*Instruction*: Starting at the beginning of the material and ending at the line containing "tap(446, 72)", rewrite those lines with "Update Drivers" substituted by "Install Updates". Leave everything else unchanged.
## start Material for this exercise
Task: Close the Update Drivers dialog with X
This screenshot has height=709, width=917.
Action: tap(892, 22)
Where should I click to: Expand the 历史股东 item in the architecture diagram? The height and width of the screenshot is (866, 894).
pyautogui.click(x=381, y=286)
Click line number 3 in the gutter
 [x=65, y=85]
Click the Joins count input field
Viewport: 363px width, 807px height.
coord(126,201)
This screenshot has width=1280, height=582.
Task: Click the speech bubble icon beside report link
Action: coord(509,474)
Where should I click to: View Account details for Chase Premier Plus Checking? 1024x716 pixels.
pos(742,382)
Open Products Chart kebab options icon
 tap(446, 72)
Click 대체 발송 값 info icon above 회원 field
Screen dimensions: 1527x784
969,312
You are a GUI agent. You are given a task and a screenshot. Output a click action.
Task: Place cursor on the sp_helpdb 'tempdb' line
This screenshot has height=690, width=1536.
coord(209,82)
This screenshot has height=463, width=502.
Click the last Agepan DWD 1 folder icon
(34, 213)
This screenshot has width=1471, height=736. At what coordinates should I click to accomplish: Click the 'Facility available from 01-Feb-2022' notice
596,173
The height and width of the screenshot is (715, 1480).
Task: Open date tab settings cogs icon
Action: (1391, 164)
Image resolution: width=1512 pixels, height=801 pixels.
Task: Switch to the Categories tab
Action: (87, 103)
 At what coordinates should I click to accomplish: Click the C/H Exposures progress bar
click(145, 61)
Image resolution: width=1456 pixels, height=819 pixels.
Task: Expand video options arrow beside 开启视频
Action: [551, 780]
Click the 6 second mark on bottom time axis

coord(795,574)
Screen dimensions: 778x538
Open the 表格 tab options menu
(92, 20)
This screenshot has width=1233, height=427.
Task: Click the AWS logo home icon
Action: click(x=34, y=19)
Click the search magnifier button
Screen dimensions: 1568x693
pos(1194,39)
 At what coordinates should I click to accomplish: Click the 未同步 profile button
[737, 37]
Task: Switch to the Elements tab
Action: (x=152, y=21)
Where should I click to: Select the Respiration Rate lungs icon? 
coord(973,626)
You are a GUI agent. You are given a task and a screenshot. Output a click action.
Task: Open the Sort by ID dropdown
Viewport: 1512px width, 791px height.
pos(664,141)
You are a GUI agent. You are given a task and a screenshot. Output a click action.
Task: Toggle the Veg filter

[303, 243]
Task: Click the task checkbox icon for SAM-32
## end Material for this exercise
*Reply*:
Task: Close the Install Updates dialog with X
This screenshot has height=709, width=917.
Action: tap(892, 22)
Where should I click to: Expand the 历史股东 item in the architecture diagram? The height and width of the screenshot is (866, 894).
pyautogui.click(x=381, y=286)
Click line number 3 in the gutter
 [x=65, y=85]
Click the Joins count input field
Viewport: 363px width, 807px height.
coord(126,201)
This screenshot has width=1280, height=582.
Task: Click the speech bubble icon beside report link
Action: coord(509,474)
Where should I click to: View Account details for Chase Premier Plus Checking? 1024x716 pixels.
pos(742,382)
Open Products Chart kebab options icon
 tap(446, 72)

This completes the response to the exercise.